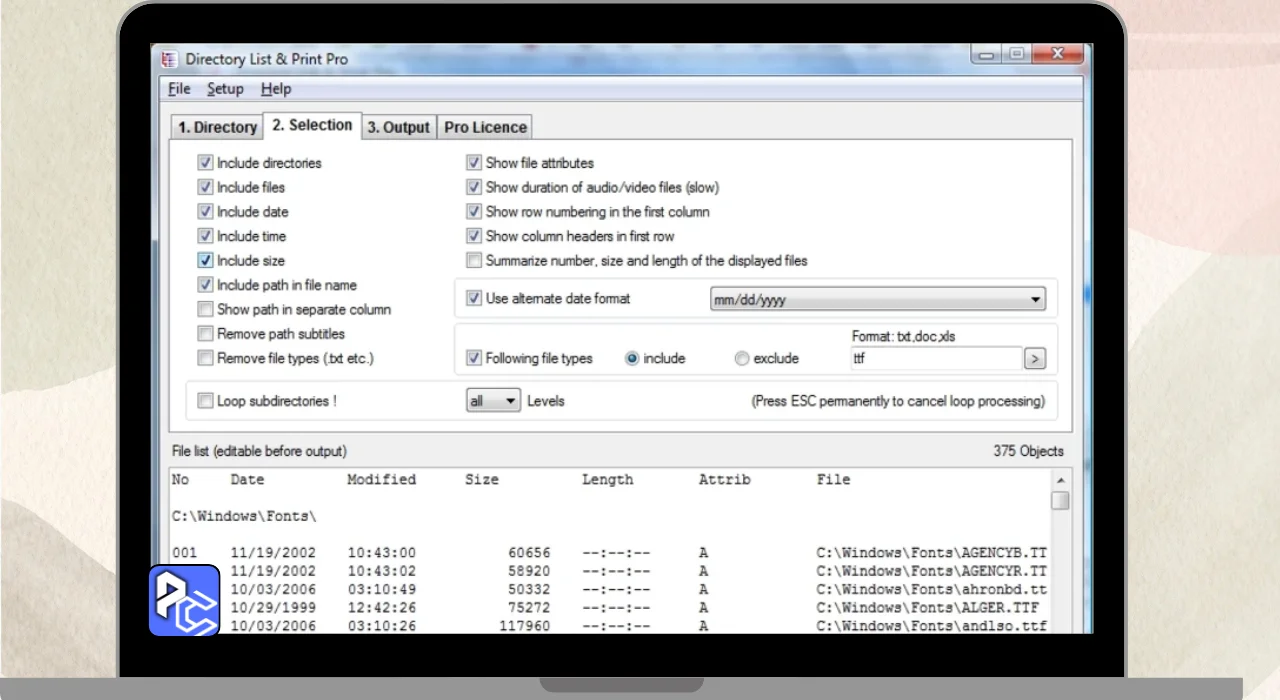The image size is (1280, 700).
Task: Maximize the Directory List & Print Pro window
Action: coord(1016,56)
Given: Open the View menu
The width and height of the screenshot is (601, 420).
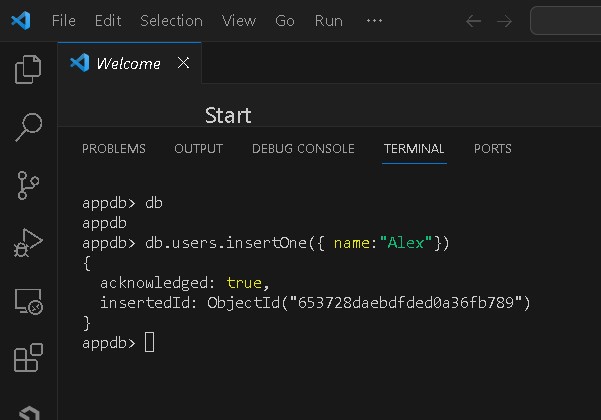Looking at the screenshot, I should coord(239,21).
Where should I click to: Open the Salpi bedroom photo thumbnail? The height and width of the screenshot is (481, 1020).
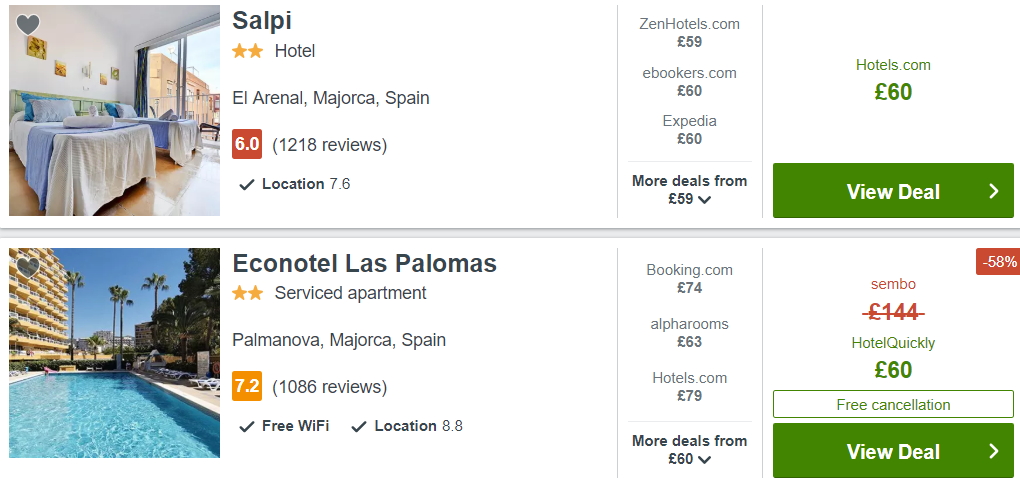114,110
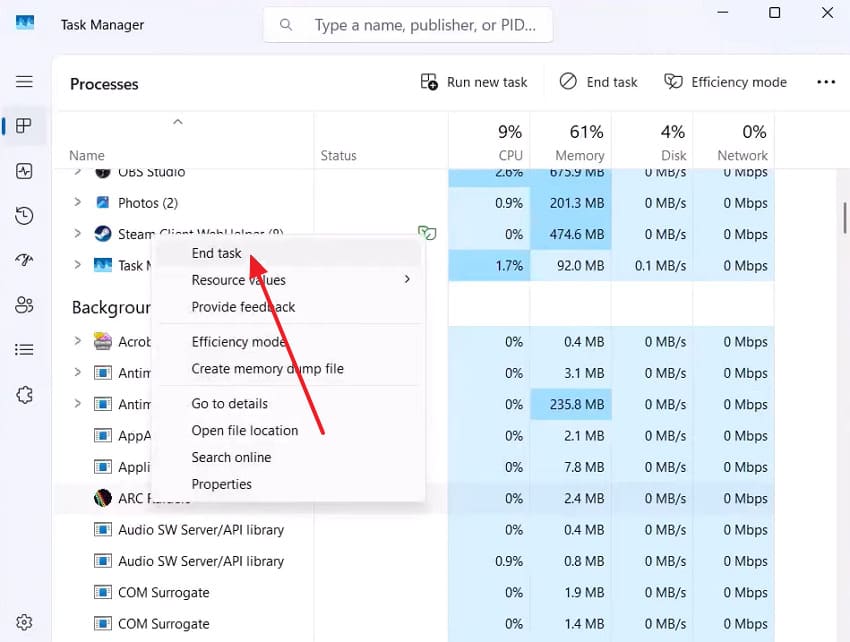The height and width of the screenshot is (642, 850).
Task: Select the Processes sidebar icon
Action: click(24, 126)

**Exercise instructions:** All pictures should be dropped; the lines from the one containing "The width and" through the last line of the material are to be set down exactly.

**Answer:**
The width and height of the screenshot is (601, 420).
Looking at the screenshot, I should coord(239,21).
Where should I click to: Open the Salpi bedroom photo thumbnail? The height and width of the screenshot is (481, 1020).
114,110
The height and width of the screenshot is (642, 850).
Task: Select the Processes sidebar icon
Action: click(24, 126)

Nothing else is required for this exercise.